Eduardo Velasco, el profeta cuerdo
Con una parroquia de San Carlos Borromeo (Entrevías) llena a rebosar, Eduardo Velasco presentó “El profeta loco” en Madrid. Fue una tarde llena de fuerza y pasión en la que, tras colgarse de la cruz, vimos cómo el Cristo de la parroquia se hacía hombre para interpelarnos a tod@s sobre la vigencia de su mensaje. ¿Qué queda de lo que os dije?, ¿Qué habéis hecho con mi mensaje?, ¿Por qué me habéis convertido en el mayor producto de merchandising de la Historia?, ¿Qué es todo ese lujo y riqueza que rodea a los que dicen seguirme?, ¿Qué queda de mis palabras?, ¿En qué me habéis convertido? Nos hizo todas estas preguntas mirándonos fijamente a los ojos, buscando en nuestras almas un resquicio de lo que fue y nunca debería dejar de haber sido. Pocos
lugares como la parroquia de San Carlos Borromeo para recibir y entender la profundidad de esas preguntas. El Cristo de los pobres vive en esa parroquia. El de los oropeles, las procesiones y las parafernalias en muchas de las demás. Ver la cara de la gente, la luz de la mirada de aquellas gentes que llevan toda su vida viviendo el verdadero mensaje de Jesús en las trincheras de la vida cotidiana, en la lucha callejera, oponiéndose a los desahucios, acogiendo a los inmigrantes, apoyando a los presos, ayudando a todo el que lo necesita, es algo difícil de olvidar. Escuchar la potente voz de Eduardo y su profeta loco en aquel entorno es algo que no se me olvidará nunca.

→ Material mostrado

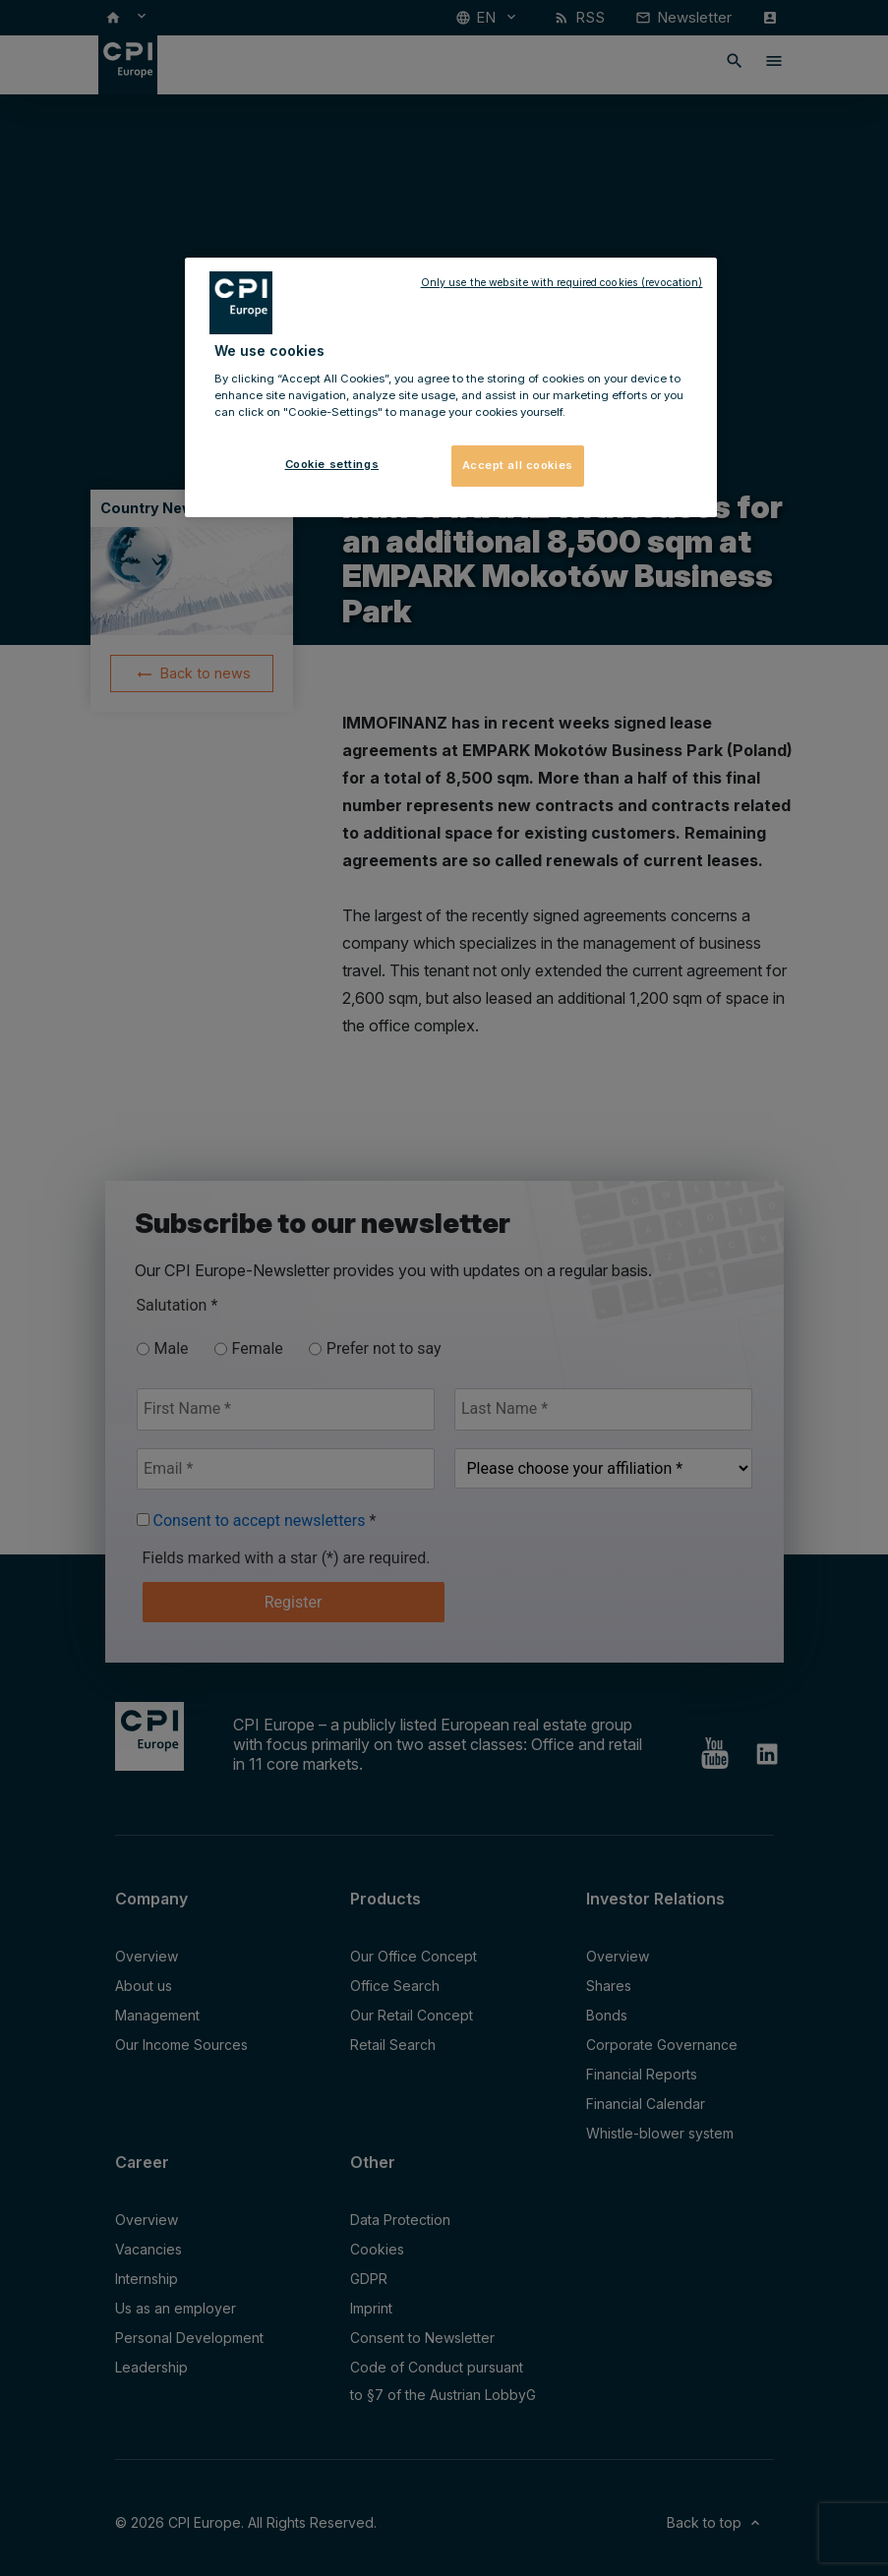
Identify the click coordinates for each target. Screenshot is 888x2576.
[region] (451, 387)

---

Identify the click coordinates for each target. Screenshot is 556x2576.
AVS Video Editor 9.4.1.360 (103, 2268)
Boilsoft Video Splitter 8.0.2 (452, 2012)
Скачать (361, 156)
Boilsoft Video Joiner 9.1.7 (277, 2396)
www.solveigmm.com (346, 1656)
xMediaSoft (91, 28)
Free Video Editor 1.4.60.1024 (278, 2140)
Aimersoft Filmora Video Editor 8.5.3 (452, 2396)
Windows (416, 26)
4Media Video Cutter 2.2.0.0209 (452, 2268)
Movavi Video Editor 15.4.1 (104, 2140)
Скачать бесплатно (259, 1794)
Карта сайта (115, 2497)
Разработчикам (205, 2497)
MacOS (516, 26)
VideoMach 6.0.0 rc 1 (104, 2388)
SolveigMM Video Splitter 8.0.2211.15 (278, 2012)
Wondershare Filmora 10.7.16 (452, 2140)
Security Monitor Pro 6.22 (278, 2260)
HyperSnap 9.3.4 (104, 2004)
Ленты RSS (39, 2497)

---

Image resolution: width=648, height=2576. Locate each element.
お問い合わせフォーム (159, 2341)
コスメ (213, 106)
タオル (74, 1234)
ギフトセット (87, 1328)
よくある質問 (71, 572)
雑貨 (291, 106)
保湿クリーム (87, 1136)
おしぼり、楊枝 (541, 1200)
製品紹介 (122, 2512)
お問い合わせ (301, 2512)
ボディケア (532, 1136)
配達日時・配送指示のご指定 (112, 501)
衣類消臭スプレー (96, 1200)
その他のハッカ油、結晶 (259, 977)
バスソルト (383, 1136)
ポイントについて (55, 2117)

→ Instrucción
Según el texto sobre Eduardo Velasco, ¿en qué parroquia presentó “El profeta loco” en Madrid?

→ Respuesta correcta
En la parroquia de San Carlos Borromeo (Entrevías).